Soon after that, the telltale signs of shame-loss started creeping into my public life. One afternoon at Borders, I found myself buying a vampire novel. It had glitter on the cover. On the way home, I read the glitter novel on the train even though I was seated next to someone reading The Economist. And then, finally, I did something unprecedented: I danced, in public, without protest. In fact, the dancing was my idea. My friends, many of whom who had watched me suffer from the sidelines of wedding dance floors for close to a decade, looked at me as though I had lost my mind.
But I hadn’t lost my mind; I had lost my dignity. I was casting off my shame with every poorly executed dance move, and I was having the time of my life.
Of course, my transition has not been easy for friends and family members who have not yet bathed in the sweet light of the shame-loss phenomenon. Take, for instance, my thirtieth birthday celebration, when I demanded some friends join me for a long night of Elton John sing-alongs.

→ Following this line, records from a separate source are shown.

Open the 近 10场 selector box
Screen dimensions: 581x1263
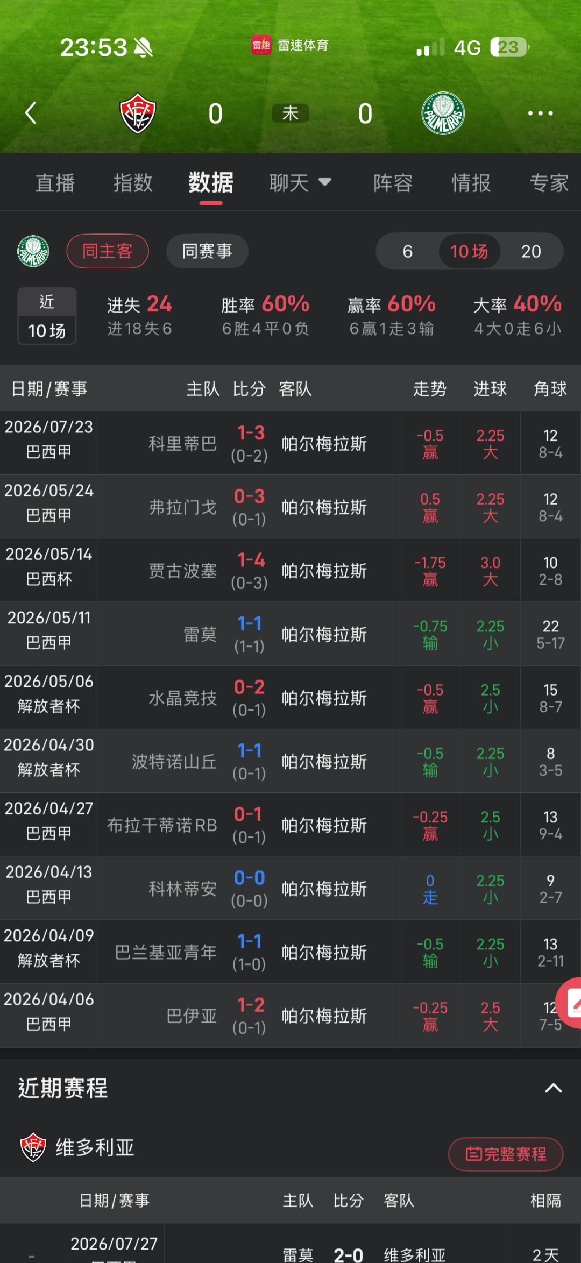click(x=47, y=316)
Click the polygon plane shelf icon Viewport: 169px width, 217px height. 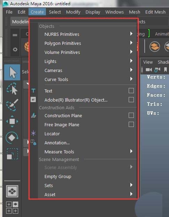[x=155, y=47]
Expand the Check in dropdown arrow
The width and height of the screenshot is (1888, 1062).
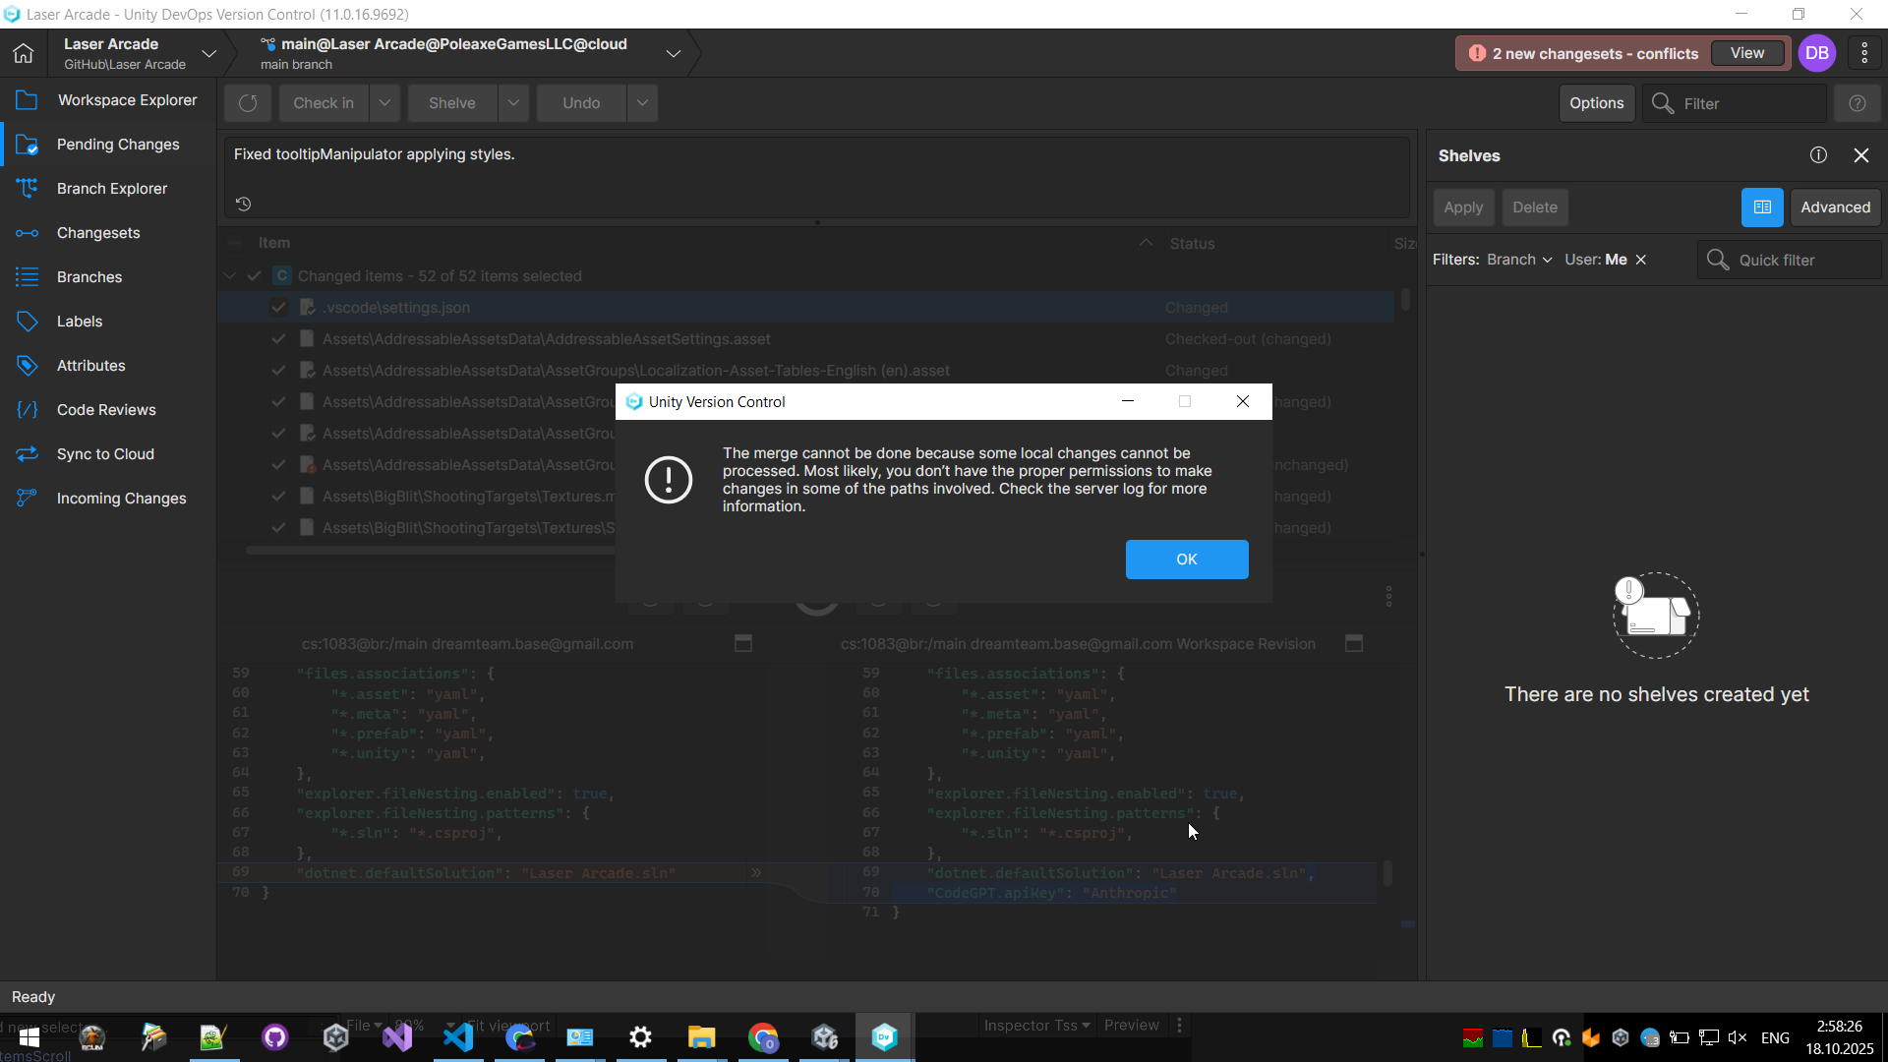click(x=384, y=103)

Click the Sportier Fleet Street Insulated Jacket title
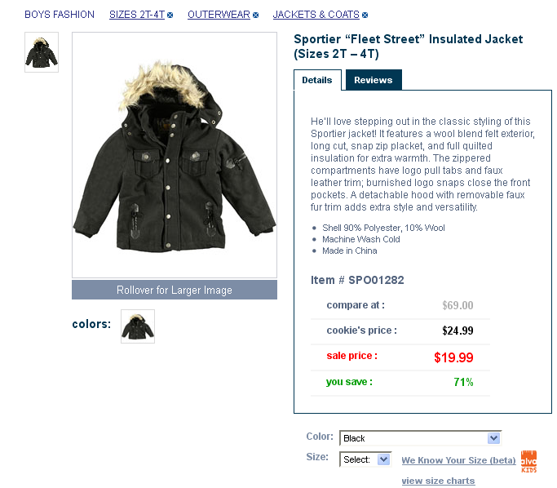[x=408, y=47]
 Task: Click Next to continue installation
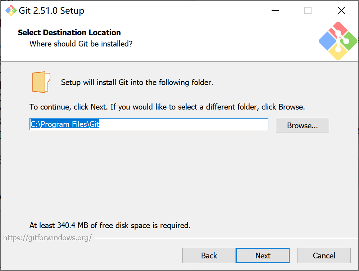tap(263, 256)
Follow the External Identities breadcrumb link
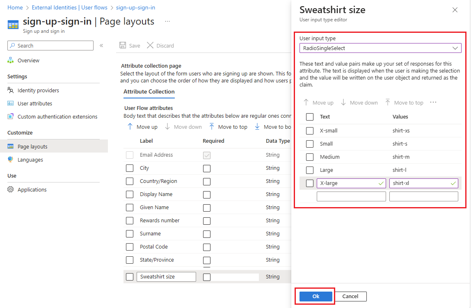This screenshot has width=471, height=308. tap(69, 7)
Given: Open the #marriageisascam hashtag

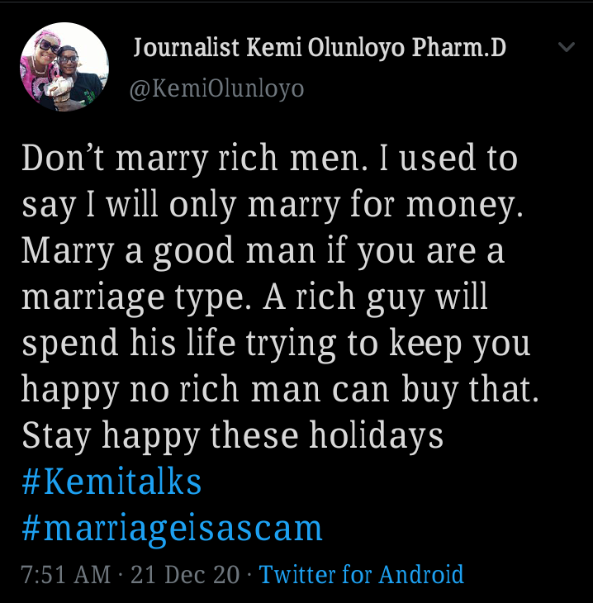Looking at the screenshot, I should [172, 529].
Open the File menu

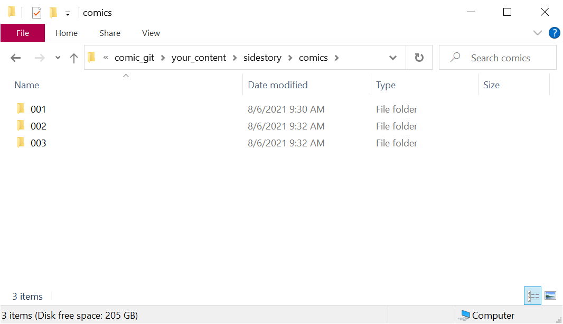23,33
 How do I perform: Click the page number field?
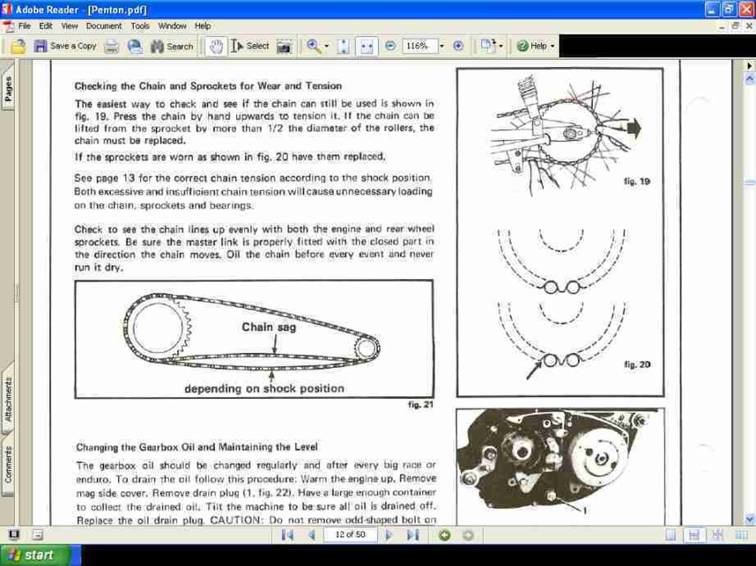click(349, 534)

We rented a room in a karaoke place that sold cocktails and potato chips from a card table in the lobby. The photographs that my shame-free friend A took say it all. The people who have been through The Change are the ones waving glow-in-the dark tambourines. The ones who are grimacing and clutching plastic cups filled with liquor still have their youth.

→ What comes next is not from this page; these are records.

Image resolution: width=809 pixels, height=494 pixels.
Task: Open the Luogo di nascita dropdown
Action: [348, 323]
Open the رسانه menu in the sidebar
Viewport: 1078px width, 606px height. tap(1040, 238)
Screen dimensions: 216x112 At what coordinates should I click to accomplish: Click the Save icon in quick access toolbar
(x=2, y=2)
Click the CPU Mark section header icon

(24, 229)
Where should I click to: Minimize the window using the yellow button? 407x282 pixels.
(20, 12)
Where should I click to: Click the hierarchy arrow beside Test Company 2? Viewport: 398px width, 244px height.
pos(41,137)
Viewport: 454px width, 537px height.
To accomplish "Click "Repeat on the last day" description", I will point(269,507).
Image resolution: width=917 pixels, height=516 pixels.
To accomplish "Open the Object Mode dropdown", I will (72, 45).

I guess it’s different for everyone, but that’s what adulthood means to me: realizing there’s only so much time to dance badly and sing George Michael songs. I intend to make the most of it.
3 comments:
Please do not ever stop writing these wonderful blog entries. They always put a smile on my face.
Somewhere, and I am not exactly where, there is a glorious video of me and Chris's younger brother Jake karaoke singing "Don't Let the Sun Go Down on Me" at one of her birthday parties, complete with the mid-song George Michael introduction of Elton John (I was George and he was Elton, respectively). I cannot remember if that was the one you attended or not, but if not, you would love it.

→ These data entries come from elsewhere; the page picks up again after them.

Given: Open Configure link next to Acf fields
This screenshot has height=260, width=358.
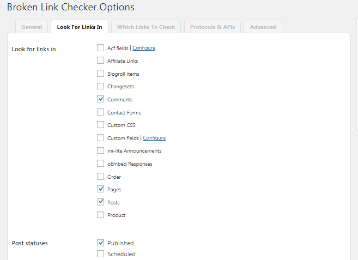Looking at the screenshot, I should (x=144, y=48).
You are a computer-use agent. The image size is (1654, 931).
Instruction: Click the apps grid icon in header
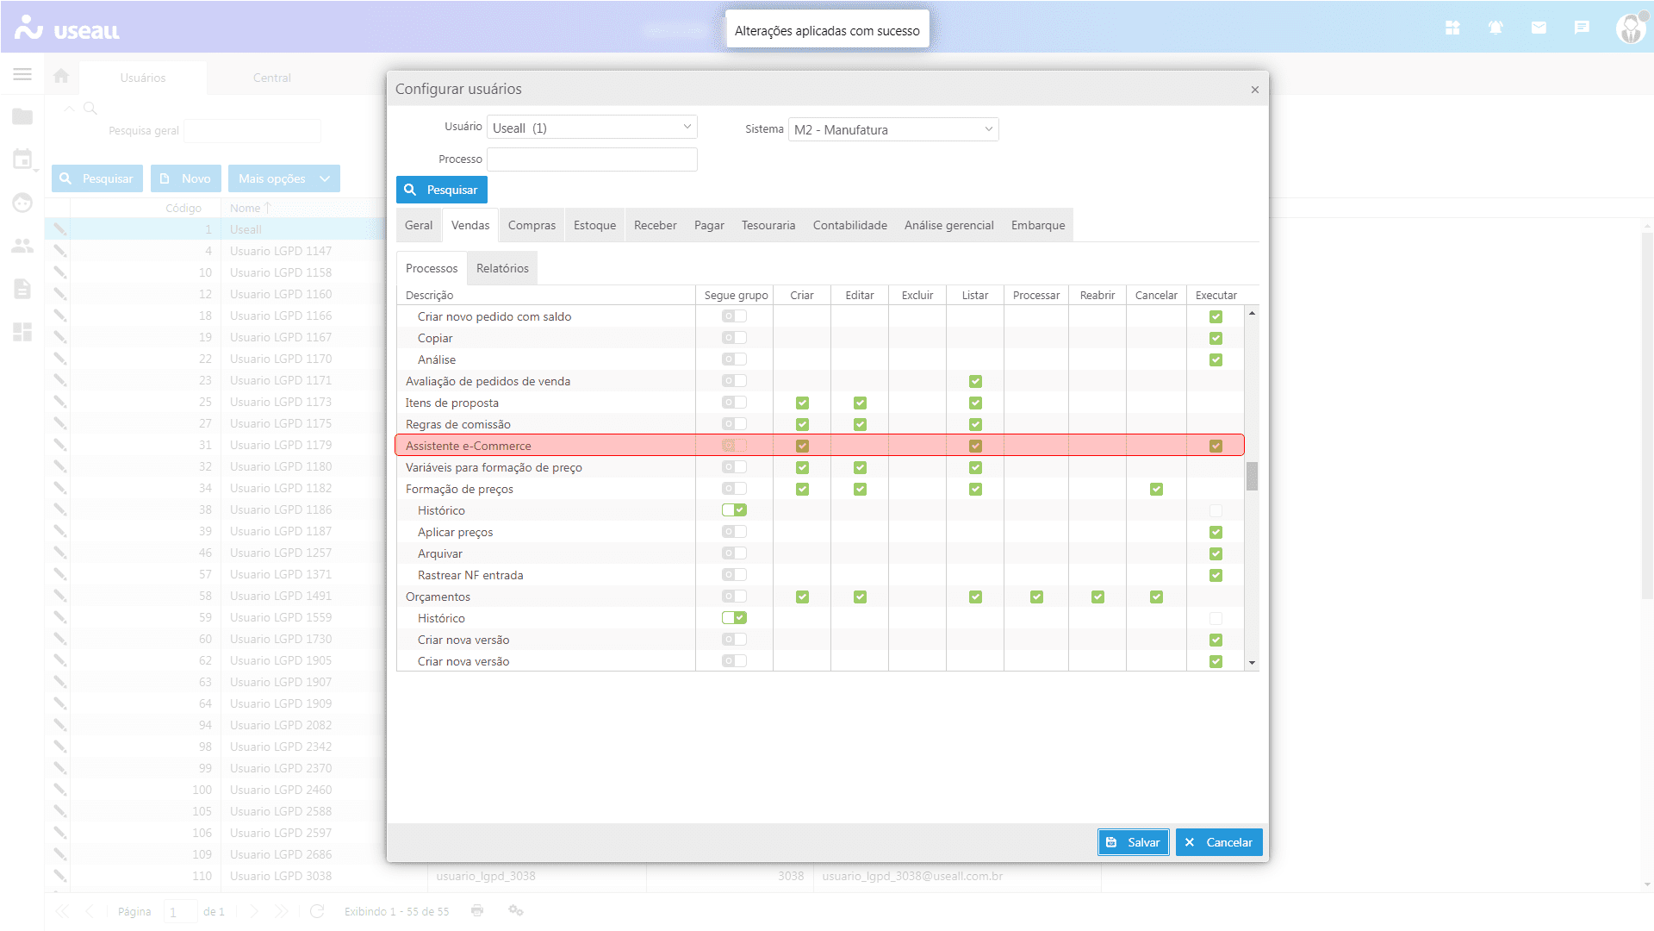tap(1452, 28)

Hate that I missed your thirtieth b-day, as I do a rip-roaring rendition of "I Guess That's Why They Call It the Blues".
Thanks, man!
You know, I think I *was* at that party, though how I let someone else sing the George Michael part is sort of astonishing to me. The introduction is my favorite part!!
I do, however, remember singing Danzig's "Mother" from the couch, like, five times.
I'm so glad you're finally dancing without being blind drunk! We must descend on the Clapham Grand on Saturday to celebrate! Also, dammit, when am I going to be there for an Elton, George and RENT triple feature?!!! Love it!